De cijfergegevens van de armoedebarometer van de Decenniumdoelen 2017 laten een stilstand of achteruitgang zien op het niveau van de verschillende basisrechten zoals onderwijs, huisvesting, gezondheid, tewerkstelling inkomen en maatschappelijke participatie.

En toch, ik zie de verontwaardiging over die cijfers en de realiteit die er achter verscholen gaat niet in de media, en ook op straat ving ik geen teken van onbegrip op.

Geen proteststemmen

Een ander voorbeeld; in het debat over de verlaging van de werkloosheidsuitkeringen heb ik geen proteststemmen gehoord. Zelfs niet als we dankzij studies weten dat het enige effect van zo’n maatregel een grotere armoede is, en niet meer activering op de arbeidsmarkt.

Is zo’n reactie of een gebrek aan reactie direct te linken aan de zwijgende goedkeuring als er nog maar eens een monsterbonus wordt uitgekeerd? Meteen hoor je vergoelijkende reacties: “Ach, het stond zo in het contract” of “de bonussen liggen hier toch véél lager dan in het buitenland, so what’s the big deal?”

En toch… denk ik dat een eerste stap in de goede richting een groter besef is van wat een minimumuitkering betekent. Hoe ziet het dagelijkse leven er uit van iemand die maandelijks moet rondkomen met 1000 euro? Spontaan zou je zeggen dat zo’n bedrag eigenlijk best te pruimen is, heel wat mensen gaan ervan uit dat dit perfect leefbaar moet zijn.
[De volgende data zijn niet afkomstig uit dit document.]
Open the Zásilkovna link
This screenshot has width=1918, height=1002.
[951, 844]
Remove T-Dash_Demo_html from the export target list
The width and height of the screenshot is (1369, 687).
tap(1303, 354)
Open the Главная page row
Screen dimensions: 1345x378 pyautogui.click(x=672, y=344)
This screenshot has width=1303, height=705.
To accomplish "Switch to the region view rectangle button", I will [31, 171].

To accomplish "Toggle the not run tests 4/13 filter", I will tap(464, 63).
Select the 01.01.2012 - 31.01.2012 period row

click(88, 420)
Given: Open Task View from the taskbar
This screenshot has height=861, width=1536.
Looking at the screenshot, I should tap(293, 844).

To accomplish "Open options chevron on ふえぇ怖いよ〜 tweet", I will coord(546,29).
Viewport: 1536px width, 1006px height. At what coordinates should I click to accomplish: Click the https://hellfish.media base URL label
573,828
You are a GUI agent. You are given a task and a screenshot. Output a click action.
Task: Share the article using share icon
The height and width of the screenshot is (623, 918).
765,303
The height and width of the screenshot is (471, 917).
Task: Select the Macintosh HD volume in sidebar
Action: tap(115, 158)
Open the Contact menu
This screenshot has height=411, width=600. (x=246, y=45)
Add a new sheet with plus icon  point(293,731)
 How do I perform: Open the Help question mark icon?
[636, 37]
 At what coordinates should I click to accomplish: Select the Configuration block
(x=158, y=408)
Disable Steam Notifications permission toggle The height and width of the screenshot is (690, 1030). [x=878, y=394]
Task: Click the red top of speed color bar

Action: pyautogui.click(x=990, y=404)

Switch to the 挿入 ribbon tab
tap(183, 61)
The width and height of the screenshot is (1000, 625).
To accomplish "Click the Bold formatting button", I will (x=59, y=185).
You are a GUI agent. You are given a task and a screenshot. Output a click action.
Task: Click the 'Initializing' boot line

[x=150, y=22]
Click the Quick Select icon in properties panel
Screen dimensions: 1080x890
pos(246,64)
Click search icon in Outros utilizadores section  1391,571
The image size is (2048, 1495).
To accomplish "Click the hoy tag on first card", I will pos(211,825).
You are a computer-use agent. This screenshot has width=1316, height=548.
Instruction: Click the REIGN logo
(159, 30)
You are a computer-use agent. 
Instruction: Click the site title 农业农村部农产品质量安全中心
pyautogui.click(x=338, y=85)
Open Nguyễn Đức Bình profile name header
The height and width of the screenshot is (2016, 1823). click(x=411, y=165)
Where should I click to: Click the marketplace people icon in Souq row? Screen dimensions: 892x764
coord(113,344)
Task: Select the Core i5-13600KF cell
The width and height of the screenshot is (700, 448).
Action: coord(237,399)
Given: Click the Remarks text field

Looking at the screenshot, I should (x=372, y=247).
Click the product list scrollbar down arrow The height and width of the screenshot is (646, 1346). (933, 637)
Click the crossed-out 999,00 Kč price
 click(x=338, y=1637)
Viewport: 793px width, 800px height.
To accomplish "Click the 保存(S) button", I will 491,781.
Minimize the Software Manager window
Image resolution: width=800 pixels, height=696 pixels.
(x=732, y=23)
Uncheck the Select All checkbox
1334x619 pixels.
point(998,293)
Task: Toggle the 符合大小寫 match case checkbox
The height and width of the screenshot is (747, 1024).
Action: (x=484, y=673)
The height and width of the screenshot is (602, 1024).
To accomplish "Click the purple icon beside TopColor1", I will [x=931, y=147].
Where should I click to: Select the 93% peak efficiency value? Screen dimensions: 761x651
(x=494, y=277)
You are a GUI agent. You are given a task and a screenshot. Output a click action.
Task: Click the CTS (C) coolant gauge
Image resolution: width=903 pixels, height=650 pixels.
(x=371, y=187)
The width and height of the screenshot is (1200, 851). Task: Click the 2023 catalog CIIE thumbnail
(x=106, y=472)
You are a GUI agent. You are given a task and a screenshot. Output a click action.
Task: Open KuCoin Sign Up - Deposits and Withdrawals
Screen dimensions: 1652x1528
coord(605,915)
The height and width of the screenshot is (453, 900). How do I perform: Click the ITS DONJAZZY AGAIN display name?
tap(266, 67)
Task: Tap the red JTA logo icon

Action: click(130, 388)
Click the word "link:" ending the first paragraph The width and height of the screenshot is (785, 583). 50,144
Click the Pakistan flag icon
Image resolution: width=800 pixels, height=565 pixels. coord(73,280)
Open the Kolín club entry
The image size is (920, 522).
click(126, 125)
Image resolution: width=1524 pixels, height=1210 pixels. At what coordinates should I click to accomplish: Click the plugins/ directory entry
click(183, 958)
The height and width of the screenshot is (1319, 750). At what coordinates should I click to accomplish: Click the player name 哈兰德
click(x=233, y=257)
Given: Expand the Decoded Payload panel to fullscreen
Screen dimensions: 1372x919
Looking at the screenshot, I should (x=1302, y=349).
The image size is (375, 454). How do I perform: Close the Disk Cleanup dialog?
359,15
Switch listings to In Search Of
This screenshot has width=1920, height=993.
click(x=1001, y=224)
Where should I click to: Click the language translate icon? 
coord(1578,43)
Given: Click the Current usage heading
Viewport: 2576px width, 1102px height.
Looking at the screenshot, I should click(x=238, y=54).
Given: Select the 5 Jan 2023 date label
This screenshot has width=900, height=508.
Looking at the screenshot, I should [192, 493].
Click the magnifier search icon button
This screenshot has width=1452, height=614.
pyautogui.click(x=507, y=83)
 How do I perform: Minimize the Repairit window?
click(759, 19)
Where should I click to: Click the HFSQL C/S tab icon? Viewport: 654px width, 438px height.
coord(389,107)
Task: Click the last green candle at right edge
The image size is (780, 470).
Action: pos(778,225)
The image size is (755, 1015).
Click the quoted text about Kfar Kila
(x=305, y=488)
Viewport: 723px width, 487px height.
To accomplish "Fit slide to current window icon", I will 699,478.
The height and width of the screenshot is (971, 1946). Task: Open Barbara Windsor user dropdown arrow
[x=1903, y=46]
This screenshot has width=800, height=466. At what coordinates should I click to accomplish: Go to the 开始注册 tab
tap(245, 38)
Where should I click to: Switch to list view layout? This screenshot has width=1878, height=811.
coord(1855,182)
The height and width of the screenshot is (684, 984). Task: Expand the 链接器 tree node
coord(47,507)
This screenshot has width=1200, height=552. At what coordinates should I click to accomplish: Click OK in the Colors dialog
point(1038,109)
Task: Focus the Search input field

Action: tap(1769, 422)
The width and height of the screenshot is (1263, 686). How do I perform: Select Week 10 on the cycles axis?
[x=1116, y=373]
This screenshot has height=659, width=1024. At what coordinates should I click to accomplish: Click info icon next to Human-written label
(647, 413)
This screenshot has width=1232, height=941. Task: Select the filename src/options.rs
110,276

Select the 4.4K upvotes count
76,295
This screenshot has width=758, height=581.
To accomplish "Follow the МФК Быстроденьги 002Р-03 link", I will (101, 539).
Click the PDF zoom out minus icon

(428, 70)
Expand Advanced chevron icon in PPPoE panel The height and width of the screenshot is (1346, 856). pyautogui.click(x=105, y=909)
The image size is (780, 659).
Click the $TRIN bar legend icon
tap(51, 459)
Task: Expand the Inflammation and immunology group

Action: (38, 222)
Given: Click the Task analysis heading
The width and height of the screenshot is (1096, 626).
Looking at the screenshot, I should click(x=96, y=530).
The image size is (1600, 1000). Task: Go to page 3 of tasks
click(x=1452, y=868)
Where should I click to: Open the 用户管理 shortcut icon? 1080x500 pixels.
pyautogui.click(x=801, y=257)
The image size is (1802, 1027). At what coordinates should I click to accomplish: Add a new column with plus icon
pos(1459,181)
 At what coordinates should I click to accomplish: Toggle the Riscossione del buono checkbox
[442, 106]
Wie neemt hen dat kwalijk, het is dan ook absurd je in te leven in een situatie waar je met die 1000 euro huur moet betalen en een slecht geïsoleerd huis verwarmen, om nog maar te zwijgen van die mensen die daarbovenop nog gezondheidskosten of schulden hebben.

Is het omdat we ons dat niet goed kunnen voorstellen?

Zelf gezocht?

Misschien is er nog een ander aspect dat onze verontwaardiging in de weg staat. Want kennen we niet allemaal mensen die het aan zichzelf te danken hebben dat ze in de miserie zitten? Iedereen kent iemand die werkloos is omdat hij niet wil werken, die ziek is omdat hij te veel rookte of dronk, die in een slechte woning leeft, omdat hij ze niet onderhoudt? “Die mensen zoeken het toch zelf”, luidt het dan.

Dat cijfer van 1.680.000 mensen in ons land, opent dat onze ogen niet? Het kan toch niet zijn dat ze allemaal in de armoede terecht zijn gekomen door hun eigen schuld? Al die ouderen, invaliden, mensen die net ontslagen zijn, alleenstaande moeders, kinderen en jongeren … iedereen heeft een verantwoordelijkheid voor zichzelf, maar dat neemt toch niet weg dat onze beschaving zich zo’n cijfers niet meer kan permitteren, wil de term beschaving nog geldig zijn?

Los van de allerarmsten laat ook de levenskwaliteit van de mensen met een inkomen net boven dat minimum te wensen over. Die groep wordt groter door de crisis maar ook door de zogenaamde crisismaatregelen die betaald worden door diegenen die ze niet veroorzaakt hebben. In de armoedebestrijding kan dat een bijkomende valkuil zijn. De armoedebestrijding bij de allerarmsten zal nog meer in het gedrang komen als er maatregelen genomen worden die deze middengroep versterkt.

Redenen genoeg om iets van onze verontwaardiging te laten zien. Niet in grote betogingen of geweldige verklaringen, maar eerst en vooral in de manier waarop we over mensen in armoede spreken, met onze buur, met onze collega of met onze vrienden.

Maar evengoed moet het ons uitdagen die verontwaardiging te laten zien als we onze eigen beleidsmakers kiezen.

En ook daar ligt onze eigen verantwoordelijkheid door te kiezen op basis van (sociale) programma’s en beleidsdaden in plaats van mooie beloftes.